The Cougars 14-0 win over Sam Houston State on Saturday was a result few, if any, were anticipating, with several assets of this year’s BYU football team asserting itself positively along with several apparent deficiencies that will need to be addressed.

So what can the Cougars hang their hat on and what needs work?


  1. LJ Martin: The true freshman running back finished Saturday’s contest accruing 91 yards on just 16 carries, but more importantly provided a much-needed spark to a hapless Cougar offense. The 6-foot-2, 205 pound El Paso native showed quick burst through the hole along with the type of instincts and feel usually reserved for fourth-year juniors and beyond.

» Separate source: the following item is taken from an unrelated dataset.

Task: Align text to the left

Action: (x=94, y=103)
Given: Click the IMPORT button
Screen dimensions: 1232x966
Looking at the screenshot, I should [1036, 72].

  2. Team tackling: New Cougar Defensive Coordinator Jay Hill has stressed better fills through gaps along with more aggressive and physical play. No, Sam Houston State doesn’t provide the best test case for defensive play, although holding any team to just 185 yards of total offense and zero points scored shouldn’t be overlooked.
  3. Jakob Robinson: I’m already feeling guilty for not listing the 5-foot-11, 187 pound junior as my No. 1 positive on the evening, since he clearly deserved it. The Orem High product hasn’t received a lot of notice during fall practice sessions — in part due to the emergence of first-year players Eddie Heckard and Kamden Garrett, but he reasserted himself in a big way during Saturday’s win. His two interceptions were exceptional and played absolutely pivotal in the outcome. He locked down his assignment throughout the game while showing prowess in taking aggressive angles leading to big hits while continually keeping the Bearkats from mounting much of a scoring threat.

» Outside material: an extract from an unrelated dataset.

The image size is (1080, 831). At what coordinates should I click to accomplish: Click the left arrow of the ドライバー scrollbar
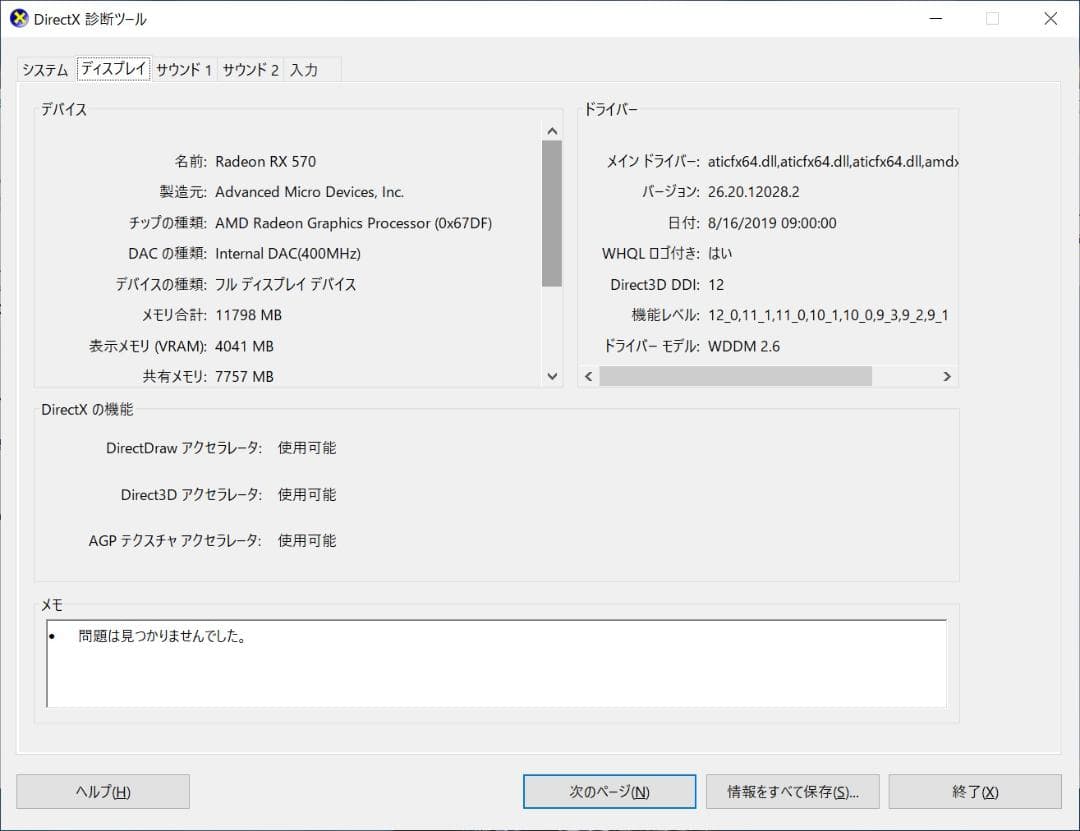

  4. Ryan Rehkow: Rehkow punted way more than fans would have liked, although his nine boots on an average of 53.2 yards per punt played big in providing BYU with a field position advantage throughout the win.

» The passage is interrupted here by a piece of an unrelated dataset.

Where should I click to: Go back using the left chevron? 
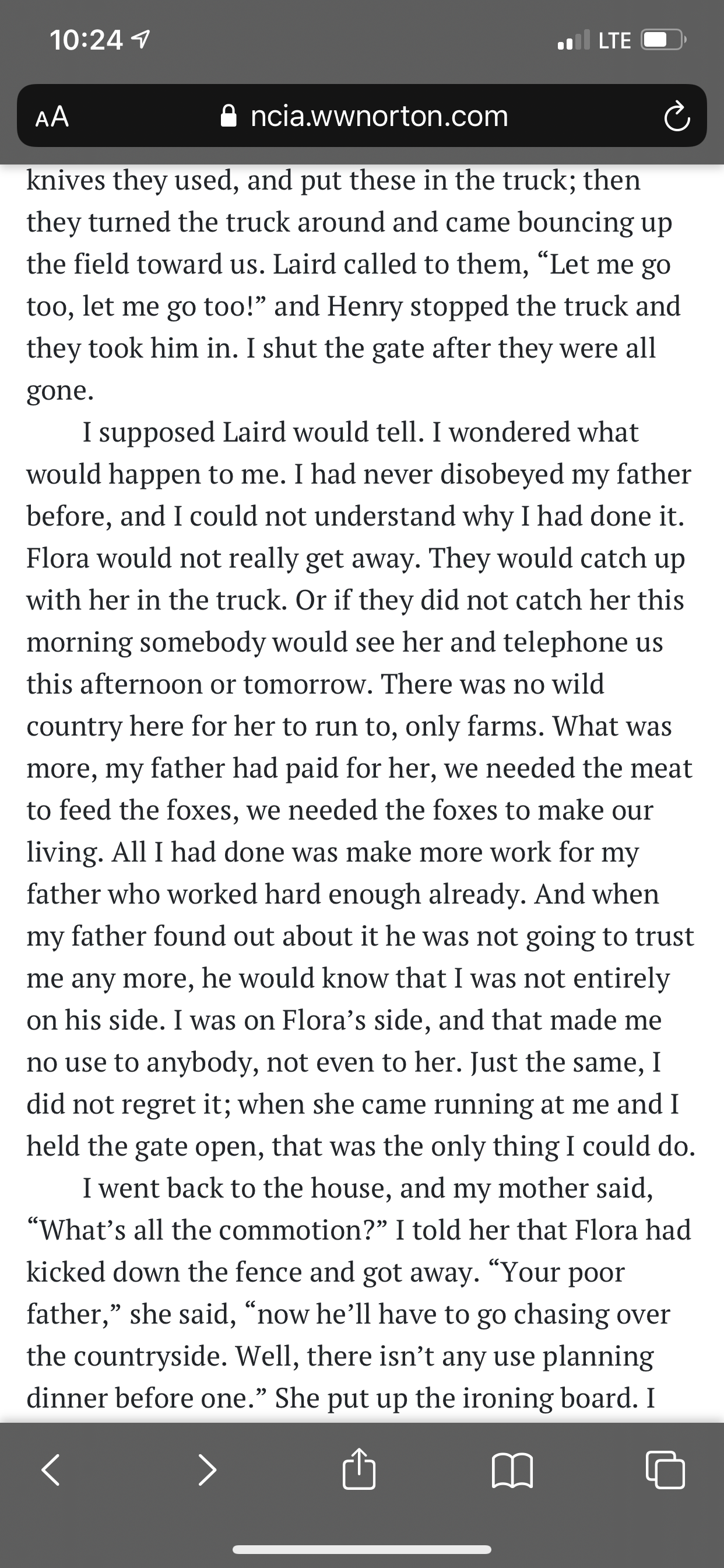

  5. Heckard and Garrett: We’d be remiss not to list the play of both Eddie Heckard and Kamden Garrett after praising Jakob Robinson. No, the two didn’t record the standout plays Robinson did, but each of them had stand out efforts in their own rite. Heckard didn’t have much of anything thrown his way throughout the game, and there’s a reason for that. Garrett, meanwhile, saw a bevy of targets thrown his direction early and responded with lockdown coverage on just about every occasion. It’s rare to note BYU’s cornerback play as the best facet of the defense, but we feel there’s little doubt of that fact during Saturday’s win.
  6. Marcus McKenzie: It’s rare to note the play of a gunner on punt coverage, but nine punts allows for a lot of notice, with the 5-foot-11, 172 pound freshman speedster standing out time and again with his coverage abilities.
  7. Run-stuffing: BYU’s inability to stop the run last season was the fundamental problem for the entire defensive performance. On Saturday, the Cougar front allowed just 38 yards on 24 attempts. Again, we fully understand that Sam Houston doesn’t provide the best test for any opposing defense, but honestly, what more could the front seven done in providing optimism in turning around the Cougars’ biggest defensive deficiency from last season? Special praise should be lended to the edge position where the play of Tyler Batty, Isaiah Bagnah and Blake Mangelson prevented the Bearkats from bouncing much of anything effectively to the outside.


  1. Passing Efficiency: Kedon Slovis went just 20-33 through through the air for a measly 145 yards in what was easily one of the most disappointing stat lines of the evening. Granted that Slovis had to make do without the services of starters Keanu Hill and Kody Epps, but he didn’t validate the raving reviews we’ve heard throughout fall camp by a big margin. Perhaps maybe too much was expected from Slovis, considering it was his first game played in a new system? Probably, although improvements need to be made fast should BYU prove competitive in Big12 Conference play.
  2. Rushing attack: Outside of LJ Martin rushing for 91 yards on 16 yards, BYU’s stat line on the ground was 18 rushes for 21 yards. Yeesh. Transfer Aidan Robbins never found his groove, finishing with just 23 yards on seven carries while sitting out much of the second half in favor of Martin. Deion Smith didn’t fare better, accounting for negative two yards on his three carries. Of course no one is putting it all the running backs, as the offensive line deserves much of blame for lack of an effective ground game through too much of the contest. The holes did become bigger as the game wore on and a much more effective passing attack should work to fix what ailed the ground game through too much of the game.
  3. Lack of timely adjustments: BYU’s offense wasn’t finding much success, at all, running its outside zone system. The offense shifted toward more inside zone running concepts while running more power, but the adjustment didn’t come quickly enough. Granted, outside zone is the staple of this offense and is the system that’s led to a lot of the success over recent years. But that brings us back to the lack of an effective passing attack. BYU will always pass to set up the run in Offensive Coordinator Aaron Roderick’s system, and when that throw game isn’t humming then not much of anything will likely suffice without proper schematic adjustments.